WRITING TIP 3: What If?

whatif 001I am often asked, “How do you get all your ideas?” And I usually reply, “Thinking!” (Not really). It is a very important question to ask because without ideas you face the horror of the blank page! Da-da-dum. That’s the moment when you are sat at your table or lying on the floor or under the covers of your bed with a brand new piece of paper and a pen ready-for-action. Only problem is: your head is empty! What can you write about? You want to write something but what?

A good way to come up with ideas is to play the What if…? game. That’s when you ask yourself a series of What if questions until you come up with an idea you might want to write. You might come up with lots  – so have a notepad ready.

Here’s what I mean by What if questions:
What if bananas hated being eaten by monkeys and decide to fight back to stop it happening?
What if my dad gradually turned into a gorilla?
What if I found a magical gold coin that could transport me anywhere?
What if killer cucumbers from space started to invade earth?
What if people disappeared when visiting the house at the end of my street?

I’m sure you get the idea. It doesn’t matter how daft some of the What ifs are as long as you let your imagination go wild and you jot your ideas down. Don’t think “I can’t write that, people will think it’s silly,” because the story is not there’s. You are writing the story so it’s your story so you can write what you like. You’re the boss!

Have fun!

POEM: Teacher says…

midnightfrog_just-your-imagination

 

Teacher says
my writing is not very good
But I dream of slaying serpents
with a dappled sword of light

Teacher says
I should use more connectives
But I search the fathoms of Hades
for the last souls of the unforgiven

Teacher says
it would be better with subordinate clauses
But I dance with moonlight maidens
on an ocean of stardust from Mars

Teacher says
my work lacks imagination
But I journey home, sword broken
and the beast of burden victorious

POEM: Words Of Wisdom

cheeky-girl

Grown ups say daft things.
I just don’t get them.
They want me to do as I’m told
and learn
but how can I
when they say such rubbish.

Just the other day
Nan said: If you don’t go to sleep
right now
you’ll be sleeping in
the other room.
Do you understand?

So I had to tell her: Yes I understand.
If you were speaking
another language
I wouldn’t
but you’re speaking english.

Then another time
after we had a BIG dinner
at a small price
Nan said: You certainly get
what you pay for
in that place.

So I had to point out: Well
you always get
what you pay for,
don’t you?
As for my mum,
she’s no better,
why to my little brother
who was tipping water
ON the dinner table
she said : That
was a BIG mistake!

So I had to tell her:
No it wasn’t.
That was
on purpose.

Becoming A Time Lord

Lately, I have been spending a lot of my energy attempting to be a Lord of Time and, like any possible Timelord, I have been getting to grips with time and their relative dimensions in space. Now, you might think this is a quite straight forward thing to do as a writer but you would be wrong.

1)TIME is always the BIGGEST problem.

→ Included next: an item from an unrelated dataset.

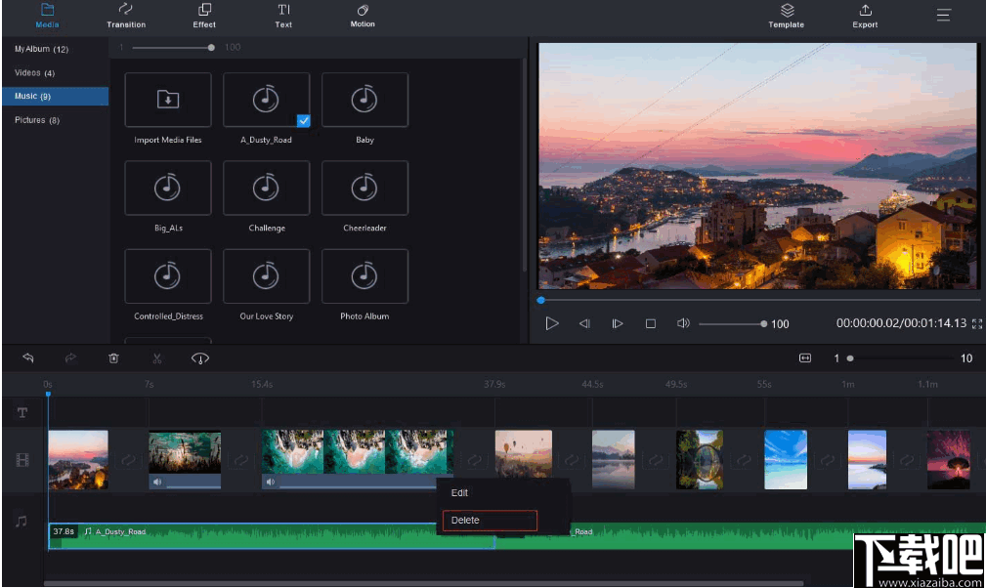
Task: Open the Template panel
Action: 786,17
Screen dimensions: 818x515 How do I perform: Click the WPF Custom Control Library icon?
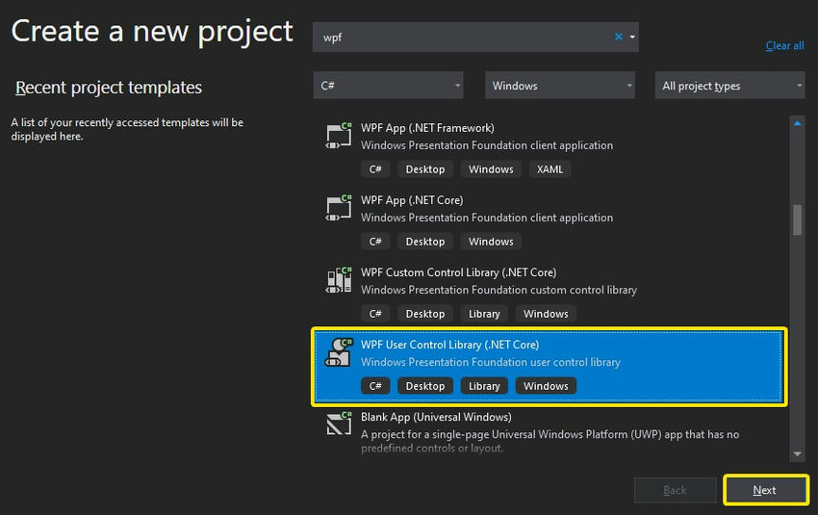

You may have a job, family (particularly the young lively sort), pets, clubs, homework or household chores that always seem to demand your attention at the moment you settle down to write. It is very difficult to get to write with any or many of these in your life. Some may call these excuses but I challenge them to write anything with a three year old vomiting on their pencil. So, like myself, you may find it better not to schedule a particular time but rather take advantage of the odd 1/2 hour – hour that may arise throughout the day. Instead of watching that TV, reading a magazine  or book (yes, I did say that), write. Being a Timelord demands sacrifice.
Even snippets of 5 or 10 minutes can be effectively used. Not for writing great reams but for imagining, asking what ifs, or as I have recently done, to jot down a key piece of exposition that you may forget.

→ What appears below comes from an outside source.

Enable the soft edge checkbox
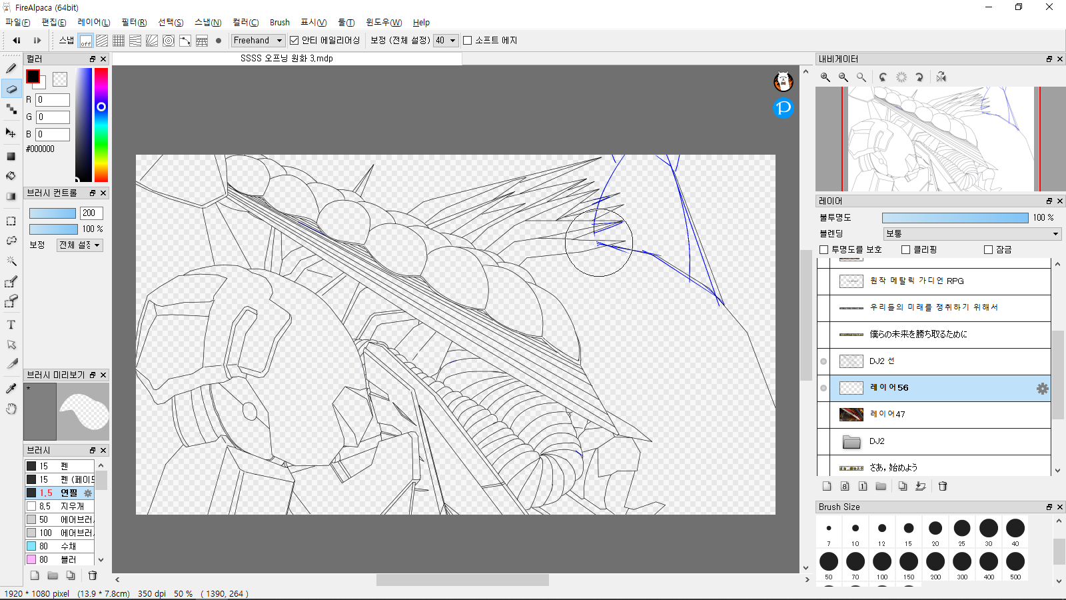The height and width of the screenshot is (600, 1066). pos(468,41)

2)RELATIVE - best avoided. They tend to take over your life when they visit or fill your imaginative quiet with noise. At worst, they are vocal critics. If you get yourself a useful, trained one, they might be of use as a cheap editor.

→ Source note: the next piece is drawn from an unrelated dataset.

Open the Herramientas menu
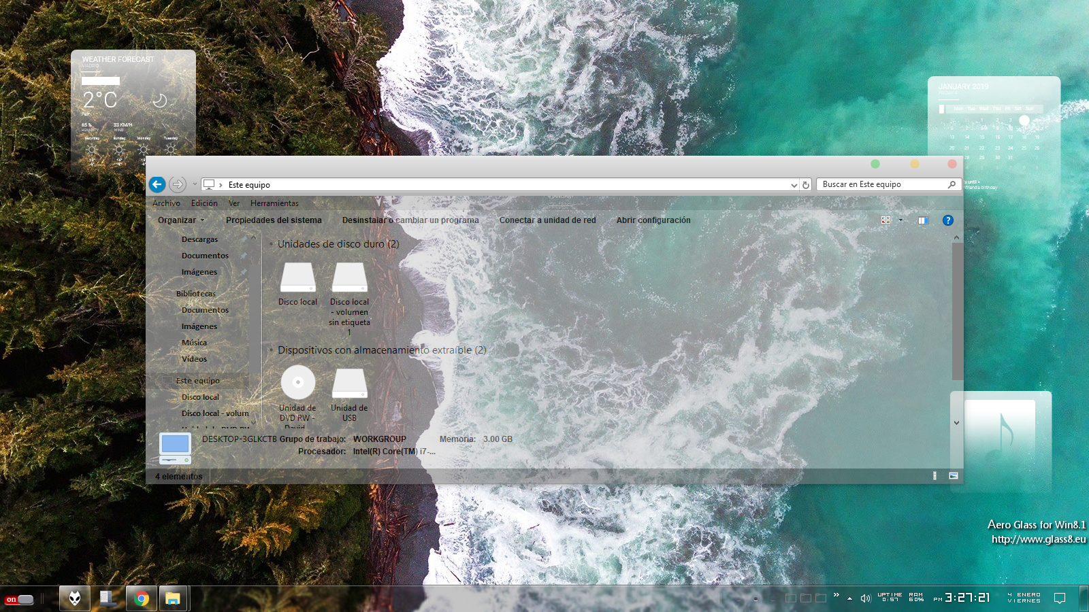click(274, 203)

3)DIMENSIONS can be important. You are probably best going for ample room for paper, pen, laptop/tablet (if needed). Most important, leave plenty of room for snacks and coffee. Sacrifice personal comfort if necessary for the sake of coffee. It is the fuel that drives a Lord of Time. With enough, you will become transcendental in your writing and won’t notice the cramped space in the cupboard you are working in. If space is at a premium, I suggest something stronger than coffee.

4)SPACE can be a problem. Unless you are extremely well paid or fortunate to live in a relatively empty house, finding a quiet place to lock yourself away can be a problem. Sometimes you just have to make do even if it is a breakfast encrusted dinner table or on an unmade bed or in a cafe or on the back of the trained relative. A useful tactic is to choose a location without a tv or wifi, or if this isn’t possible, one with an annoyingly poor connection that makes you go through ridiculous procedural form filling to get just 2 minutes online. You will then soon no longer be tempted by such diversions. Remember, being a Timelord demands sacrifice.

So there you have my secrets of becoming a Timelord and going onto future success at getting something down on paper (using the toilet doesn’t count).